Contingency plans: It’s always better to have one

When preparing for the worst, many company executive committees lay out some sort of future-thinking policy for what to do if they temporarily lose their chief executive or another essential member of the leadership team, such as the chief operating officer or a senior vice president in charge of a major aspect of the company’s operations.

While not the most comfortable topic to raise, particularly within a competitive office of active senior staff, it is critical to have some sort of company framework in place for how to operate when the chief executive is out of commission. Will major decisions be put off until their return? Will other senior management be delegated shares of the CEO’s responsibility? Formulating an answer to some of these questions is wise, particularly with a pandemic afoot.

Illness strikes when we least expect it

Pandemic aside, there are a number of other unforeseen misfortunes that can leave a CEO out of action for a short to medium period of time, including:

  • Heart attack or stroke – No matter how young you are, no one is beyond the realm of two of the most common human ailments, particularly in a stressful work environment with a heavy load of responsibilities.
  • Sudden onset of an autoimmune disorder – These types of conditions are no joke, and can strike young and otherwise healthy people with no forewarning, like the founder and CEO of Stowaway Cosmetics experienced suddenly in 2018.
  • Cancer – No doubt, cancer is the first word on every hypochondriac’s lips, but there are a range of cancers that, while survivable, will require enough heavy duty treatment that even the most able-bodied CEO is going to need to find a stand-in or have a backup plan to take a few weeks off.
  • Work-related injury – Depending on the line of work, a chief executive may very well be exposed to some of the same hazardous conditions as their workers, and, in fields like construction or demolition, this can lead to injuries that can set one back by a month or more.

Getting injured at work might result in compensation, and worker’s compensation insurance coverage is not only there for front line workers exposed to dangers. Executives can also benefit from this paid leave, but you will need to consult your company’s policy to be sure what protection you have if you’re injured on the job and need to stay home or stay hospitalized to recover.

Ways to stay involved during recovery

Having a trusted member of the senior management team fill the leadership vacuum during a CEO’s recovery period is always a good idea. However, there are ways that corporate leaders can remain visible and involved in the day-to-day operations without necessarily exerting the type of effort that will make recovery a longer haul. For example, recording a daily or weekly video update to employees can be an effective method of instilling confidence in the staff.
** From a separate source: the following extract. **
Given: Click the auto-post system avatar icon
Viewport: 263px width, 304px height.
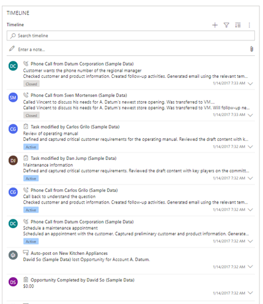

Ideally, one needn’t get sick to figure out that it’s a good idea to have a temporary replacement lined up. Nevertheless, using the experience of an illness and subsequent recovery to your advantage, take the second chance as an opportunity to put that contingency plan into place.

It needn’t just be for you. Develop a system that serves to provide emergency backup not only for the chief executive, but for other essential leaders in the company. Doing so can help draw out potential future leaders within company departments and branches.